> _Your goal_
Copy all of the records exactly.

> _Records for the exercise_
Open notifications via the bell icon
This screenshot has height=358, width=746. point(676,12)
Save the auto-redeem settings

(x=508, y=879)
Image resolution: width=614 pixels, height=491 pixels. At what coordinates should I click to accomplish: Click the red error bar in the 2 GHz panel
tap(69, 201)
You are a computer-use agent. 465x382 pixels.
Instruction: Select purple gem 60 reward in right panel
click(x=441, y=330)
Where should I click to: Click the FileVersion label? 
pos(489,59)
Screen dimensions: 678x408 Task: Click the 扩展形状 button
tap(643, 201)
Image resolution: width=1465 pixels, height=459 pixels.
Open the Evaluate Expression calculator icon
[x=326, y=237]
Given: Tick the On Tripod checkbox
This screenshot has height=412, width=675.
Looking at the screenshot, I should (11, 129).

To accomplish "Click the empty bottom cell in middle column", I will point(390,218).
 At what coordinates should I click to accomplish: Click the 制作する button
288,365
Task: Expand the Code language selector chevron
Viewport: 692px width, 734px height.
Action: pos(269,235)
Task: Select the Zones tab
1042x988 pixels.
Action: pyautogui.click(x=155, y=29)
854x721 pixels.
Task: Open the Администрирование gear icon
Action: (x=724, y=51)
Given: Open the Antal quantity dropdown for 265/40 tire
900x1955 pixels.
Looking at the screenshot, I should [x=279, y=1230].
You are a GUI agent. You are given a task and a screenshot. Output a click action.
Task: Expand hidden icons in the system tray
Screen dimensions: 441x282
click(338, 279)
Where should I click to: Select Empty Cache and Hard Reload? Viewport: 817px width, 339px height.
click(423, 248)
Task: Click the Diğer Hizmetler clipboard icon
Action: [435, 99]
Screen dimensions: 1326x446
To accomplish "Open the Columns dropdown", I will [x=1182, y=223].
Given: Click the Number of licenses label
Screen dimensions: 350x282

> _Written response_
Open notifications via the bell icon
This screenshot has height=358, width=746. point(676,12)
Save the auto-redeem settings

(x=508, y=879)
Image resolution: width=614 pixels, height=491 pixels. At what coordinates should I click to accomplish: Click the red error bar in the 2 GHz panel
tap(69, 201)
You are a computer-use agent. 465x382 pixels.
Instruction: Select purple gem 60 reward in right panel
click(x=441, y=330)
Where should I click to: Click the FileVersion label? 
pos(489,59)
Screen dimensions: 678x408 Task: Click the 扩展形状 button
tap(643, 201)
Image resolution: width=1465 pixels, height=459 pixels.
Open the Evaluate Expression calculator icon
[x=326, y=237]
Given: Tick the On Tripod checkbox
This screenshot has height=412, width=675.
Looking at the screenshot, I should (11, 129).

To accomplish "Click the empty bottom cell in middle column", I will point(390,218).
 At what coordinates should I click to accomplish: Click the 制作する button
288,365
Task: Expand the Code language selector chevron
Viewport: 692px width, 734px height.
Action: pos(269,235)
Task: Select the Zones tab
1042x988 pixels.
Action: pyautogui.click(x=155, y=29)
854x721 pixels.
Task: Open the Администрирование gear icon
Action: (x=724, y=51)
Given: Open the Antal quantity dropdown for 265/40 tire
900x1955 pixels.
Looking at the screenshot, I should [x=279, y=1230].
You are a GUI agent. You are given a task and a screenshot. Output a click action.
Task: Expand hidden icons in the system tray
Screen dimensions: 441x282
click(338, 279)
Where should I click to: Select Empty Cache and Hard Reload? Viewport: 817px width, 339px height.
click(423, 248)
Task: Click the Diğer Hizmetler clipboard icon
Action: [435, 99]
Screen dimensions: 1326x446
To accomplish "Open the Columns dropdown", I will [x=1182, y=223].
Given: Click the Number of licenses label
Screen dimensions: 350x282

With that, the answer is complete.